Üretimle ilgili olarak sermaye faktörü de emek faktörü gibi, faiz. verimlilik, kâr, teknoloji ve talep gibi kriterlere bağlı olarak alınıp satılan yada arz ve talebe konu edilen bir faktördür. Üretim etkeni ve iktisadi bir kavram olarak sermaye değişik biçimlerde kendini göstermektedir. Meselâ: ikili ayırıma göre sermaye "ayni-nakdi"; "maddi-gayri maddi", "yatırım-işletme'* sermayesi şeklinde ele alınabilmektedir. Esasen üretime katılan ve bir teşebbüste kullanılan hemen her şey sermaye olabilmektedir. Nitekim üretime insan gücü ve müteşebbis rolü ile giren insan bu yönüyle de üretim faaliyetinde sermaye rolü görebilmektedir. Kişinin üretime sermaye olarak katılması halinde karşımıza "beşeri sermaye" çıkmış olmaktadır. 

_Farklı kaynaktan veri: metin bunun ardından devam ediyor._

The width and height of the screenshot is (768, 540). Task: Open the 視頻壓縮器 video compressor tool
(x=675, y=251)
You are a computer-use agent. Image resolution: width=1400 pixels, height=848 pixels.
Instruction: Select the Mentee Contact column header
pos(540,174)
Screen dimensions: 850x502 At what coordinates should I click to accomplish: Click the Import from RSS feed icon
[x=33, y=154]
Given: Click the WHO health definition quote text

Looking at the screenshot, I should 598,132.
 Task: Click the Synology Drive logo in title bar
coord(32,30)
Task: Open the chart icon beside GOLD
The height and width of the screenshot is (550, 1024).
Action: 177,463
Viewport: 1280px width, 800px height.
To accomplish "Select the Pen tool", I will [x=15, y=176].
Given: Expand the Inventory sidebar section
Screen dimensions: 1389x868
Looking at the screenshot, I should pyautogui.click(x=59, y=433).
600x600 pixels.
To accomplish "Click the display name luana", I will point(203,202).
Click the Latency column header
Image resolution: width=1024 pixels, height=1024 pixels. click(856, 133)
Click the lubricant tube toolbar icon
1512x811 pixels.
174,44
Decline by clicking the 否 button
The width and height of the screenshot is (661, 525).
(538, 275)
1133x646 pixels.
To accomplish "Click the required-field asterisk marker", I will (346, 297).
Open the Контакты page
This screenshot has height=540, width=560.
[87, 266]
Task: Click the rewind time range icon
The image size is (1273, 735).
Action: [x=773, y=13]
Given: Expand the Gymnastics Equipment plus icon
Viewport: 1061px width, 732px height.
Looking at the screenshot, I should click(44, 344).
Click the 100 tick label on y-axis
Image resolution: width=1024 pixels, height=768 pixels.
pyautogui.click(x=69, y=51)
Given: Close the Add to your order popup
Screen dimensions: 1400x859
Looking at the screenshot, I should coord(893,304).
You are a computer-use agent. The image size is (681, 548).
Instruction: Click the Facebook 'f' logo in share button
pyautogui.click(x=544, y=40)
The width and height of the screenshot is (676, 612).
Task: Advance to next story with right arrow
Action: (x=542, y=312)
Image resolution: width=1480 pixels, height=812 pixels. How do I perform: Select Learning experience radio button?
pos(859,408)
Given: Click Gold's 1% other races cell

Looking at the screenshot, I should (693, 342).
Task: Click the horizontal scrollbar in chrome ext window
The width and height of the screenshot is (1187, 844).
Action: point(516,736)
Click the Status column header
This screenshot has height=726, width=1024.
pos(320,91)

Üretimdeki nakdi veya parasal sermaye de çok değişik biçimlerde veya görevlerde kendini gösterebilmektedir. Örneğin, üretimin meydana gelmesinde en önemli etken olan nakdi sermayenin oluşumunda para-kredi ve sermaye piyasaları önemli rol oynamaktadır. Öte yandan bu tarz bir sermaye oluşumu veya birikimi ekonomik bir kavram olarak "tasarrufu ifade etmektedir. Tasarruf veya sermaye birikimi de ekonomik açıdan "yatırım fonu" anlamına gelmektedir 

2- Kamu Giderlerinin Tüketim Üzerindeki Etkileri 

Kamu giderlerinin tüketim üzerindeki etkilerini göstermek üzere konu değişik yönlerden eie alınabilir. Her şeyden önce devletin reel ve transfer harcaması şeklinde yaptığı giderler, gidere muhatap olan kişiler için bir gelir ifade etmektedir. Milli gelir bakımından değerlendirdiğimizde bu. üretim faktörlerine üretime katılmaları veya istihdam edilmeleri ölçüsünde ödenen bir bedeldir. Ekonomi dilinde buna faktör gelirleri diyoruz. Faktör gelirleri bilindiği gibi, emek için ücret, sermaye için faiz, teşebbüs için kâr ve doğal kaynaklar için rant olarak ifade edilmektedir. Şu halde devletin topluma sunduğu hizmetin bedeli olarak yaptığı ödemeler, ödemenin veya harcamanın türüne, miktarına ve amacına göre bu faktör gelirlerini etkilemektedir. Kamu giderlerinin bu tür etkisi, bir yönüyle, ekonomik ve sosyal boyutları büyük önem arz eden, gelirin faktörel dağılımı üzerindeki bir etkidir. Ayrıca, gelir dağılım» fonksiyonel, sektörel, bölgesel, mesleki ve gelir grupları gibi kriterlere göre de değerlendirilebilir. Kamu gideri kendisine has kuralları ve amaçlan içinde devletin veya siyasi otoritenin iradesiyle gerçekleştiği için. belirtilen gelir grup veya sahipleri üzerinde önemli bir yeniden dağıtıcı etki meydana getirmektedir. 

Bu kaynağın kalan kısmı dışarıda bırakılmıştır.